E se il tempo piovesse

sui miei battiti dimenticati

come narrativa lunare

in appendice all’esistenza,

frazionerei l’eco del tuo io

in bozzoli di meraviglia

come passeggiate d’anima

ubriache della mia stessa vita.

 

Il firmamento dei pensieri

s’abbraccia al mio petto

come diari di marea,

eccoci a ricucir

dolce poesia del silenzio.

Critica in semiotica estetica della Poesia “Battiti dimenticati” di Valentina Rizzo

 

Segreta, densa, immaginifica, la parola della Rizzo è itinerante riscoperta del sentimento di vita unisona, in sincronia sintonica e consustanziale all’alterità e al mondo, al luogo di provenienza immemoriale, perché cada nel ritmo del tempo, ad empire le forme seconde ed infinitesimali del quotidiano, per una meraviglia inesauribile.
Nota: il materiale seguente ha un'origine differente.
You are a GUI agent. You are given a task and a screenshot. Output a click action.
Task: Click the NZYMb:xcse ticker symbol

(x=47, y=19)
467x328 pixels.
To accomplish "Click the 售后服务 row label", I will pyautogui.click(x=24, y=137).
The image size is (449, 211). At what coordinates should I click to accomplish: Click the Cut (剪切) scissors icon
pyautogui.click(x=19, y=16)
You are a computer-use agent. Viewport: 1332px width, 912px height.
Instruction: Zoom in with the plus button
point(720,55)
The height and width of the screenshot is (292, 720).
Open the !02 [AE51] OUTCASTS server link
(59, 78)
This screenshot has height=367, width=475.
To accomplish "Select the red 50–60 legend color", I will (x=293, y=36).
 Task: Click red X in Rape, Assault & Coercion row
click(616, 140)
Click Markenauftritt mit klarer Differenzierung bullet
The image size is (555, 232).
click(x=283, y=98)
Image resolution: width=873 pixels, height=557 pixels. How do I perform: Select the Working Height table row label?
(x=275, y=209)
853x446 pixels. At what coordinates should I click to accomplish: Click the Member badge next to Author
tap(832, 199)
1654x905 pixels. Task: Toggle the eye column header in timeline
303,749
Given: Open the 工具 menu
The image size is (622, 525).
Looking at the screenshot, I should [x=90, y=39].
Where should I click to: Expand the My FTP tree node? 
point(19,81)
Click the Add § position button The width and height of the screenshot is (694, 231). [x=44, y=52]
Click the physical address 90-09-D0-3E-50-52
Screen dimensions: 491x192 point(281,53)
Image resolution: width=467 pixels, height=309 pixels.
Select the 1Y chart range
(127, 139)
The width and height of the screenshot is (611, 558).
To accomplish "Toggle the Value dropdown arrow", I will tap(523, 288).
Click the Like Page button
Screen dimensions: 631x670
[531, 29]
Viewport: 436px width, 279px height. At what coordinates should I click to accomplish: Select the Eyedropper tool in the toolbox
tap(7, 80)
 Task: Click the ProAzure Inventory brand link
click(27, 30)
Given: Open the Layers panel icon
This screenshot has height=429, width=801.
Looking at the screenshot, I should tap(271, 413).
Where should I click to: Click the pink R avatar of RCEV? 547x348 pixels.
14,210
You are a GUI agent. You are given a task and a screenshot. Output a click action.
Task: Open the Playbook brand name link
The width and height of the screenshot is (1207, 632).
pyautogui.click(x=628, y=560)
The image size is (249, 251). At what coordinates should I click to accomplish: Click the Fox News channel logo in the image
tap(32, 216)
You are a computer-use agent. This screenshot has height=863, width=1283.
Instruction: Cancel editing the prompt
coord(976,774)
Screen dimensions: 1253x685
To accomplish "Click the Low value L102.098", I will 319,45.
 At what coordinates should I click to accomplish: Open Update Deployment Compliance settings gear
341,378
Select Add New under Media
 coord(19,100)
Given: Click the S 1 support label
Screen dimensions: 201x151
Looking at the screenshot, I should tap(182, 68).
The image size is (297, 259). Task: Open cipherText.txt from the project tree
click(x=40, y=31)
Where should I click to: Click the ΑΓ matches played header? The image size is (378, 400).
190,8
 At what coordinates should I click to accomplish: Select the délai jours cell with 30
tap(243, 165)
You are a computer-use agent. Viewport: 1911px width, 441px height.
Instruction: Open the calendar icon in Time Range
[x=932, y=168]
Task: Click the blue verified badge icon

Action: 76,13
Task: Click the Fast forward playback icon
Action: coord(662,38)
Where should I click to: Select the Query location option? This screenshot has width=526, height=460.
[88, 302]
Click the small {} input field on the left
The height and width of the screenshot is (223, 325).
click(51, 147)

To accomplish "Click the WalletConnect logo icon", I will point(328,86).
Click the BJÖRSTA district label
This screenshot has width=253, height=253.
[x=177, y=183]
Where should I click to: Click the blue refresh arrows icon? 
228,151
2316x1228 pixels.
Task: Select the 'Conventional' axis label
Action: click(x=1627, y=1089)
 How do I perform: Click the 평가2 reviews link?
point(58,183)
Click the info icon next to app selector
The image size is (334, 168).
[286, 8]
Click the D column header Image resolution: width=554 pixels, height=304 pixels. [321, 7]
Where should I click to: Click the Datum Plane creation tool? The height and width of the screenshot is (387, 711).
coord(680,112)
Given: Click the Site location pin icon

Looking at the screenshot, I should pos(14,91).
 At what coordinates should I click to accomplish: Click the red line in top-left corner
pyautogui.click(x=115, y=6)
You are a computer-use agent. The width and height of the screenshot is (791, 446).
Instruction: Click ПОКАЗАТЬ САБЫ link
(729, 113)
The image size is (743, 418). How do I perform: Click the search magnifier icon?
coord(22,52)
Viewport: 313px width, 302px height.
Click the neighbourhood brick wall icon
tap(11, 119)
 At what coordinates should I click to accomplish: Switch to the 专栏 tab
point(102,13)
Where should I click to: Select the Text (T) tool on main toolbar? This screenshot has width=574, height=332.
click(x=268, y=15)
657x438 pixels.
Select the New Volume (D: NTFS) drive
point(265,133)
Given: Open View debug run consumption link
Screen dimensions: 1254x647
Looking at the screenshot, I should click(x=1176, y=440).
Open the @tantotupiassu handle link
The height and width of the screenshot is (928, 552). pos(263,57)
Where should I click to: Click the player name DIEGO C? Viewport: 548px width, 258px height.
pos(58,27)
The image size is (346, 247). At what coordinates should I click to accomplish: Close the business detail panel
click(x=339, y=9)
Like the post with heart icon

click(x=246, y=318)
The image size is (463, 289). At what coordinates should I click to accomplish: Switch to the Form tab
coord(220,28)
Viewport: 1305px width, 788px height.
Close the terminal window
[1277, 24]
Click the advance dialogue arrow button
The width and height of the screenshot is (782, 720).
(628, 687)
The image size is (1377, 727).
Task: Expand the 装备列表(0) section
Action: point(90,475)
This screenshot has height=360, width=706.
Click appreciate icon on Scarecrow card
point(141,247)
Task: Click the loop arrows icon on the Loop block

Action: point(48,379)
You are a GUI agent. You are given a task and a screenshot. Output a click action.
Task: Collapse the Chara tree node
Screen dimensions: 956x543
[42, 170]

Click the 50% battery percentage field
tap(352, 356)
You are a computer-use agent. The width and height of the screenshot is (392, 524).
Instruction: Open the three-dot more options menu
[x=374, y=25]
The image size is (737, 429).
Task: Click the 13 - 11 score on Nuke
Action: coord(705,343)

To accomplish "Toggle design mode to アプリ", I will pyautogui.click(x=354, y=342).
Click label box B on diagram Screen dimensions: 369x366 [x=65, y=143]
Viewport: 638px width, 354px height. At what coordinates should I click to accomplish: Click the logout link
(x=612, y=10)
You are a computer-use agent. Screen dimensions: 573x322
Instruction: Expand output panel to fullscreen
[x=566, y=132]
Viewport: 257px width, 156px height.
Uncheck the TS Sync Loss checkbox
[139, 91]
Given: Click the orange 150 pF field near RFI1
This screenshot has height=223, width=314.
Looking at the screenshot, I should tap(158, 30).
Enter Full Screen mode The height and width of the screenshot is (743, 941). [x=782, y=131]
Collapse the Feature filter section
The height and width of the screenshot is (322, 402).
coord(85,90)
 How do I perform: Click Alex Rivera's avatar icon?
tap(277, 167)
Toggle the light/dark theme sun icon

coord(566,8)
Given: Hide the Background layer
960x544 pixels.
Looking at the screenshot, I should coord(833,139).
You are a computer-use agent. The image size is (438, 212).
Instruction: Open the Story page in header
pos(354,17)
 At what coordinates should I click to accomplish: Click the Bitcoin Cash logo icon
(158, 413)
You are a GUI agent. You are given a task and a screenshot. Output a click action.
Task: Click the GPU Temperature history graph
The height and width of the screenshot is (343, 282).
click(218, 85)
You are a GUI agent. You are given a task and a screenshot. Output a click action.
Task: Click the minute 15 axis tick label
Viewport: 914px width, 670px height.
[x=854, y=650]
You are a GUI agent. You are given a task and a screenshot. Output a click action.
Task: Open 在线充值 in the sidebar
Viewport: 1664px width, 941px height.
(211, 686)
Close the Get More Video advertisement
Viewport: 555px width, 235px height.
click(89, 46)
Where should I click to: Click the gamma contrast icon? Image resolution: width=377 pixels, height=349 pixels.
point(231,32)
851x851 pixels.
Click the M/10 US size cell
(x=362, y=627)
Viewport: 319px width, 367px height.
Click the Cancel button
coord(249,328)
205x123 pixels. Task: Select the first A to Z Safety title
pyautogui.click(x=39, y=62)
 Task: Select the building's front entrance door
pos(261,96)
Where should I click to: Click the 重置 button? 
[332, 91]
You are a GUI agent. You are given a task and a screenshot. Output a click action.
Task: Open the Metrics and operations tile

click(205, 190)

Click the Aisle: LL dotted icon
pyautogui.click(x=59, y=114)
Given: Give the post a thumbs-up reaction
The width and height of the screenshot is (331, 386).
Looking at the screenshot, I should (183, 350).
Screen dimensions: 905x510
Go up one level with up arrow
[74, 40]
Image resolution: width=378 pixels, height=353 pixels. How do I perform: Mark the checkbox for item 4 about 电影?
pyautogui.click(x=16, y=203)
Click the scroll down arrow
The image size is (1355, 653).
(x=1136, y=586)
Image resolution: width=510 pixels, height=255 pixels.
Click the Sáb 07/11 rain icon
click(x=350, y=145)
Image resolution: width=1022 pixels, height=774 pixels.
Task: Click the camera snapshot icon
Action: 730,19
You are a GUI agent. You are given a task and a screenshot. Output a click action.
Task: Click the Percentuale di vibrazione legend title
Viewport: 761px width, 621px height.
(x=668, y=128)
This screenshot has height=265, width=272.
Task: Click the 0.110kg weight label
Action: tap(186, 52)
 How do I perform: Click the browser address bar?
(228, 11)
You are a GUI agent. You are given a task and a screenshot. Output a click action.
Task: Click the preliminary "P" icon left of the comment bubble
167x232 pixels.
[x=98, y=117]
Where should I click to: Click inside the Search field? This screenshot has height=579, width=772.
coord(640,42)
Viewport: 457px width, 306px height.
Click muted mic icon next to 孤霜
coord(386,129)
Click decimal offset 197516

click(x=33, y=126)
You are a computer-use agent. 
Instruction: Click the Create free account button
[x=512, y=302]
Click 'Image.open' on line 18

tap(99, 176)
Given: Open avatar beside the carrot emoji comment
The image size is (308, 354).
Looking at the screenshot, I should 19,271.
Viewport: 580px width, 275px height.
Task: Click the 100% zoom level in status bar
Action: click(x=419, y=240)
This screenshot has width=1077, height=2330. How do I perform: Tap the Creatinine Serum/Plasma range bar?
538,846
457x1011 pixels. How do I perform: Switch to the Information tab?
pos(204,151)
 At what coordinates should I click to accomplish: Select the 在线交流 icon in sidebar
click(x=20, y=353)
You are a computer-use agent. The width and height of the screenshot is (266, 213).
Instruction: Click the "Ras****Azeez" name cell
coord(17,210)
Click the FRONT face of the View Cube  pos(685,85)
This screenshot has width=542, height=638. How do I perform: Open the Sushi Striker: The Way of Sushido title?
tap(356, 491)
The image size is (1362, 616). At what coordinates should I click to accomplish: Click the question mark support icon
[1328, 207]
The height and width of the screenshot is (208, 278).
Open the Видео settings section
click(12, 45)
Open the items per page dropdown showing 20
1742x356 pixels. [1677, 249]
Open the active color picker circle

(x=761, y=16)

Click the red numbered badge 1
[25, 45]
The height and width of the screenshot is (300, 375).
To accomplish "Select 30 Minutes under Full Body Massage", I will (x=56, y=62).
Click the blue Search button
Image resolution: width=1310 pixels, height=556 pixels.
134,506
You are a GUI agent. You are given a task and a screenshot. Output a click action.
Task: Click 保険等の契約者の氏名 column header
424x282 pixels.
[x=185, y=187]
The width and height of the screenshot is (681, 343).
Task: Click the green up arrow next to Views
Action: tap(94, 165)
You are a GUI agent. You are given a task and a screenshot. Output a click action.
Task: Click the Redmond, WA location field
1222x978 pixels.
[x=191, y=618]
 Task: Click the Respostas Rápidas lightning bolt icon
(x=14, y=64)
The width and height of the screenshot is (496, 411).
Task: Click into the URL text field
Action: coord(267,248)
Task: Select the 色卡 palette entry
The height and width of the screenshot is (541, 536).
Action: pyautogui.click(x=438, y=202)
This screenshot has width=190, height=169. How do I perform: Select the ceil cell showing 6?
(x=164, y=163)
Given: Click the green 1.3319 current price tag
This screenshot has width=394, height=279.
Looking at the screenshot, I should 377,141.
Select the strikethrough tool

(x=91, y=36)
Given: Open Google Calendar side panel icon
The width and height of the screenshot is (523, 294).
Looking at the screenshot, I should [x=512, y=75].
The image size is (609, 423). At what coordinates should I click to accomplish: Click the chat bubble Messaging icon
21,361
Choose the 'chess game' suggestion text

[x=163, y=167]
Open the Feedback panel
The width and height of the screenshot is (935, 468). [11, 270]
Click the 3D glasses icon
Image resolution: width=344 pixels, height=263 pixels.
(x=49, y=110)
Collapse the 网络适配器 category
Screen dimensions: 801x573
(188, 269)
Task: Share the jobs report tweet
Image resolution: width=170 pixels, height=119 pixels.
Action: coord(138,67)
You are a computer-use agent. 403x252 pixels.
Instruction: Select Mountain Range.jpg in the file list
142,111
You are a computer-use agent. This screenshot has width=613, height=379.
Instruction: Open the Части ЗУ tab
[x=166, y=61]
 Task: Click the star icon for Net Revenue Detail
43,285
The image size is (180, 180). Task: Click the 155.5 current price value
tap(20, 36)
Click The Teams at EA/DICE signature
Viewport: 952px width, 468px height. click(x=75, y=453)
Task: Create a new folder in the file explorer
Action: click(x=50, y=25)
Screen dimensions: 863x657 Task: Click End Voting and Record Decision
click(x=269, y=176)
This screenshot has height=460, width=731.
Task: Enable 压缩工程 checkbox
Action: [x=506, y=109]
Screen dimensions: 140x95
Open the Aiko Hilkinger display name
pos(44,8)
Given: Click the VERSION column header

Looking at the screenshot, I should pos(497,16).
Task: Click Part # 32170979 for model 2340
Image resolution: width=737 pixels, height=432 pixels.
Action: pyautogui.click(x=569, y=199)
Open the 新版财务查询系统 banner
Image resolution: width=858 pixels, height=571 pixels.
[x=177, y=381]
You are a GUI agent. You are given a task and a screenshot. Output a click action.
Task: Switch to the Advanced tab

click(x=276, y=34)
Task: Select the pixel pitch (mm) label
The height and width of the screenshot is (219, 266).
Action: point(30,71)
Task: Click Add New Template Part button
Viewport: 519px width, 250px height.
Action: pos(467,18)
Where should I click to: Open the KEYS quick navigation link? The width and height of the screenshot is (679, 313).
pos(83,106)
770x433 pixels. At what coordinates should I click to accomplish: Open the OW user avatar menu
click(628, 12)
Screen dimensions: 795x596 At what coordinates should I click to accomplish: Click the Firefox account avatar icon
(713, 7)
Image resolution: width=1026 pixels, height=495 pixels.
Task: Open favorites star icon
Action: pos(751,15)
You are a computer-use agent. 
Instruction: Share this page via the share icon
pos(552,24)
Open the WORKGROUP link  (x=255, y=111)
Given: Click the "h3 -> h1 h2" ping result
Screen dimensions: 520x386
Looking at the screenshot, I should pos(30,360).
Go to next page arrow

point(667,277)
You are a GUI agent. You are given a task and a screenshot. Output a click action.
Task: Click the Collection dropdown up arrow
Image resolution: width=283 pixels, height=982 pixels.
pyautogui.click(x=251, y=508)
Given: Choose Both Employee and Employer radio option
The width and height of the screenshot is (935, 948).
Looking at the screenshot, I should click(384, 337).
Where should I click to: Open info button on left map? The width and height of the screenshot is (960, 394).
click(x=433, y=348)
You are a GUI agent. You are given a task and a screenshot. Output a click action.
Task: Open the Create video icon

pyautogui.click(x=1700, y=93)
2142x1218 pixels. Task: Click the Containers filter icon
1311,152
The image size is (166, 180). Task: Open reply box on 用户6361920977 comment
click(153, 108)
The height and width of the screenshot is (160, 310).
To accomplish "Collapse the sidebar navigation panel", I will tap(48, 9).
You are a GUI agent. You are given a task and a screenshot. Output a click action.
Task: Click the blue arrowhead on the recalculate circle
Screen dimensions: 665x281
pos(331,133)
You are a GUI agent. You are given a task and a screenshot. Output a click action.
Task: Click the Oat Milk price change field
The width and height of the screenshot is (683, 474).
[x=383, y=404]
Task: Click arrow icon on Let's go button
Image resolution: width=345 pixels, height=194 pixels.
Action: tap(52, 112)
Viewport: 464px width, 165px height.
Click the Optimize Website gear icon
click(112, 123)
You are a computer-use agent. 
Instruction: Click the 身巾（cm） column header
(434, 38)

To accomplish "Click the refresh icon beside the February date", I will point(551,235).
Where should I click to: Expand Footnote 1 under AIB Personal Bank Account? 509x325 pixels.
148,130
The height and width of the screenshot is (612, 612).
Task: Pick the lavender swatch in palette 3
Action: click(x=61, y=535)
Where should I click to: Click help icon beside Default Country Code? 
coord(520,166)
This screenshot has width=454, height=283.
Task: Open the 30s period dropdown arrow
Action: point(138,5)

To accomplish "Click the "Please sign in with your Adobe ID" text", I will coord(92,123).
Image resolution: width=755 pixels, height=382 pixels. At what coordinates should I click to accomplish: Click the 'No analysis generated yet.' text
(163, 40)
Nell’abbraccio infinito degli opposti al senso, il ricamo d’immagini cuce e discuce i pensieri all’emozione.

L'idea spoglia

Divisioni d’infinito

carezzano le desinenze del mio io

ed un grembo di cielo

avanza petali del nostro domani,

tesse battiti di nostalgia

impigliati in refusi lunari.

 

Sbottono una valigia d’eco

fra le consonanti dell’anima mia

e ripenso ai nostri giorni feriti,

ad un sipario d’incontri perduti,

ad una risacca di cometa

a stringere solitudine d’eterno.

 

Rafia di vuote abitudini

soccorre il tempo dei pensieri

in questo silenzio d’aprile:

sei l’idea spoglia

del mio cuor in divenire.

Critica in semiotica estetica della Poesia “L'idea spoglia” di Valentina Rizzo

 

Nudante, la parola della Rizzo rincorre profonde sinestesie dei divenienti sentire del cuore, per sublimare nell’alterità l’essenza stessa dell’infinito, da cui tutto proviene, a cui tutto ritorna. In eco seconda, lunare, ferita e innamorata d’eternità, il silenzio aprilano d’Afrodite lentamente spoglia del velo di Maya della rappresentazione, per il fiorire dischiuso dell’essere stesso.